June 4th, 2017, 07:38 AM  #128 
Senior Member Joined: Aug 2012 Posts: 1,888 Thanks: 525 
Can you walk us through a simple example for, say, n = 3?

June 5th, 2017, 07:48 AM  #129 
Senior Member Joined: May 2013 Posts: 115 Thanks: 10 
Starting reading your text, I have questions & objections Question. Looks like you give two definitions of $\displaystyle A_{[K]}$ The second one isn't clear.And what do you mean by $\displaystyle A_{[k]}=A$? Objection. You're right when you say e.g.$\displaystyle CB=a^n$.But then you claim a is the gcd of A and CB.If this is important to your work, you need to prove it,cause it's not "well known" at all Before I read any further I must have your reply. NOTE 1:A proof of infinetely many steps is not acceptable.That's why we have induction NOTE 2:I've been working for a while,on the possibility that $\displaystyle n^DA+BC$,where D is "dangerously big".So far,I only collect tears NOTE 3.Writing in a hazy way,and posting based on previous texts that have been found wrong, keep people from reading your work. 
June 6th, 2017, 04:45 AM  #130  
Banned Camp Joined: Dec 2012 Posts: 1,028 Thanks: 24  Quote:
I think ANY more simple proof will involve the infinite descent, but here the problem seems to me another one, but I'm too busy with my errors... in what I'm sure is a more usefull way to solve this problem (someone is trying to retranslate in simple known modular algebra).

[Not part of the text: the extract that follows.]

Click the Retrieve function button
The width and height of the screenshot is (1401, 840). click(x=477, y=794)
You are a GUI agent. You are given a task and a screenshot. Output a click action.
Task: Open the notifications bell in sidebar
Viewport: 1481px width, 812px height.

I'm still waiting for $n=2$ and $n=3$ examples too: one works, why the other not ? Why we can then say "than for any bigger $n$ it doesen't works too..." ? You prove / show / discover that property ? I Think I answer to this problems, for so I claim I've 3 similar way to prove FLT, based on the power of integers property and the fact that the derivate is a curve from $n>2$, so we will fell in an infinite descent for each $n>2$.... Last edited by complicatemodulus; June 6th, 2017 at 04:48 AM.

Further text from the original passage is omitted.